━━━ Source document
Notes

Electrostatics

Relations

V -> rho

\[ \laplacian V = -\frac{\rho}{\epsilon_0} \] rho -> V

\[ V = \frac{1}{4\pi\epsilon_0}\int\frac{\rho}{r}\dd{\tau} \]

E -> rho

\[ \div{E} = \frac{\rho}{\epsilon_0} \]

rho -> E

\[ E = \frac{1}{4\pi\epsilon_0}\int\frac{\rho{\bf \hat{r}}}{r^2}\dd{\tau} \]

V -> E

\[ E = -\grad{V} \]

E -> V \[ V = -\int{E \cdot \dd{l}} \]

Potential energy

For a configuration,

\begin{align*} W & = \frac{1}{8\pi\epsilon_0}\sum_{i=1}^n\sum_{j\neq i}^n \frac{q_iq_j}{r_{ij}} \\
& = \frac12 \sum_{i=1}^n q_i V(\bf r_i) \\
\end{align*}

For a continuous charge distribution,

\begin{align*} W & = \frac12 \int \rho V \dd{\tau} \\
& = \frac{\epsilon_0}{2}\left(\int_V E^2 \dd{\tau} + \oint_S VE\cdot\dd{\bf a}\right) \\
& = \frac{\epsilon_0}{2}\int E^2 \dd{\tau} \text{(all space)} \end{align*}

For compount systems:

\[ W = W_1 + W_2 + \epsilon_0 \int{E_1 \cdot E_2}\dd{\tau} \]

Capacitors

Breakdown voltage

Series:

\[ V_{max} = \sum_j \frac{1}{C_j} \min_i C_iV_{bi} \]

Parallel:

\[ V_{max} = \min_i(V_{bi}) \]

Potentials

Laplace’s equations tolerates no local maxima and minima and at a point it can often be expressed as the average of the surrounding potential.

The potential at the center of a sphere is equal to the average potential at the surface due to an external charge located a distance from the center of the sphere. v_ave = V_center + kQ_enc/R

Boundary conditions and uniqueness theorems

First uniqueness theorem

The solution to Laplace’s equation in some volume is uniquely determined if potential is specified on the boundary surface S and the charge density throughout the region is specified.
━━━━━━
━━━ Given material
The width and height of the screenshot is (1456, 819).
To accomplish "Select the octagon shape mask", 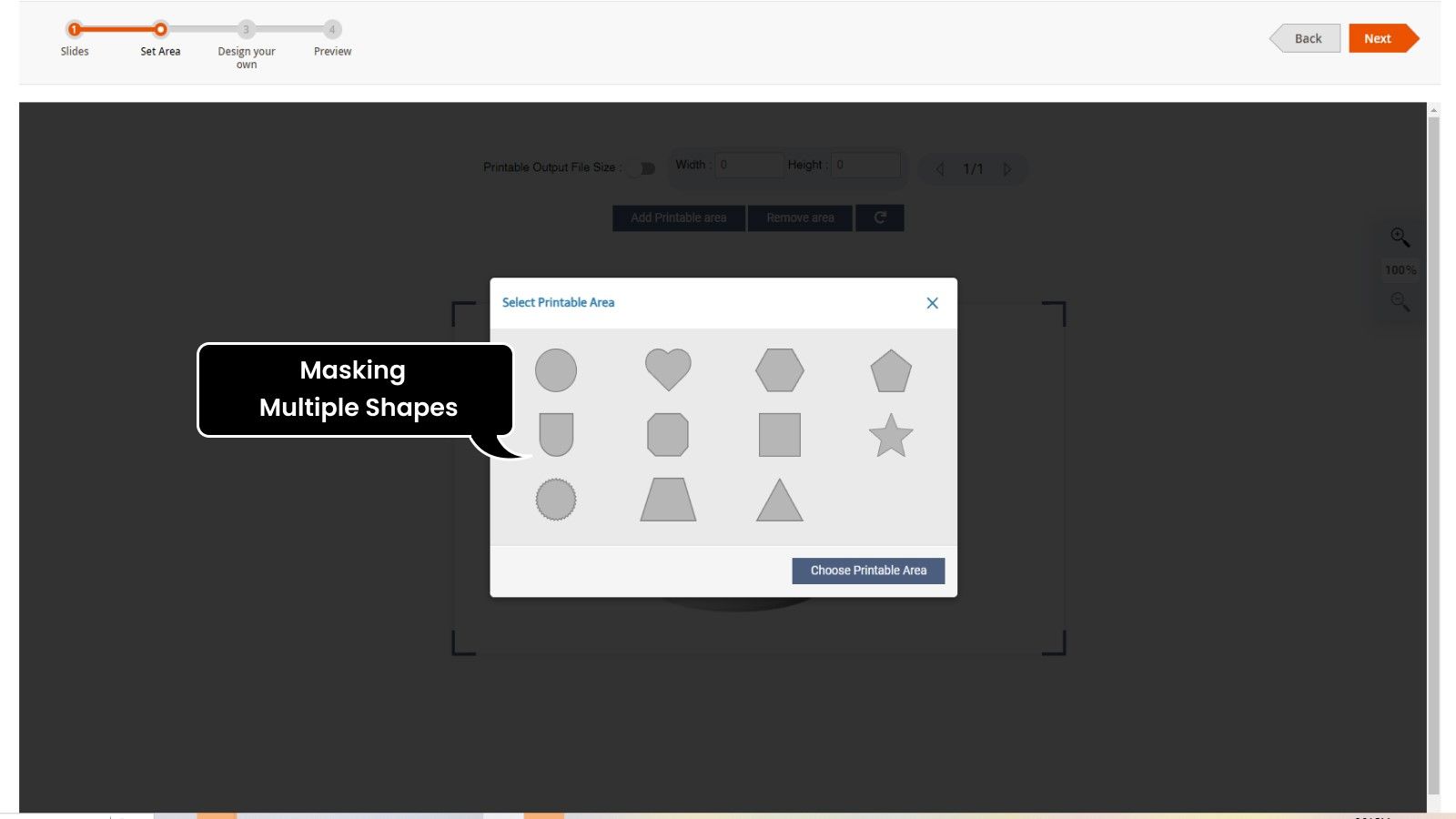I will pos(668,435).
━━━━━━
Actions to take:
**a)** In the electrostatics notes, what two things must be specified for the first uniqueness theorem to determine the solution to Laplace's equation in a volume?
**b)** Continue the electrostatics notes from the point where they stop.

Answers for the exercise:
**a)** The potential on the boundary surface S and the charge density throughout the region.

**b)**
2nd uniqueness theorem

In a volume surrounded by conductors and containing a specifed charge density, the electric field is uniquely determined if the total charge on each conductor is given.

Method of images

Suppose a point charge q is held a distance d above an infinite grounded conducting plane. What is the potential (which is affected by the accumulation of charge on the plane).

Solution: Pretend there is a charge at -z. Many quantities end up being the same though energy isn’t. Note you cannot put image charges where yuo are calculating V as it would change charge density.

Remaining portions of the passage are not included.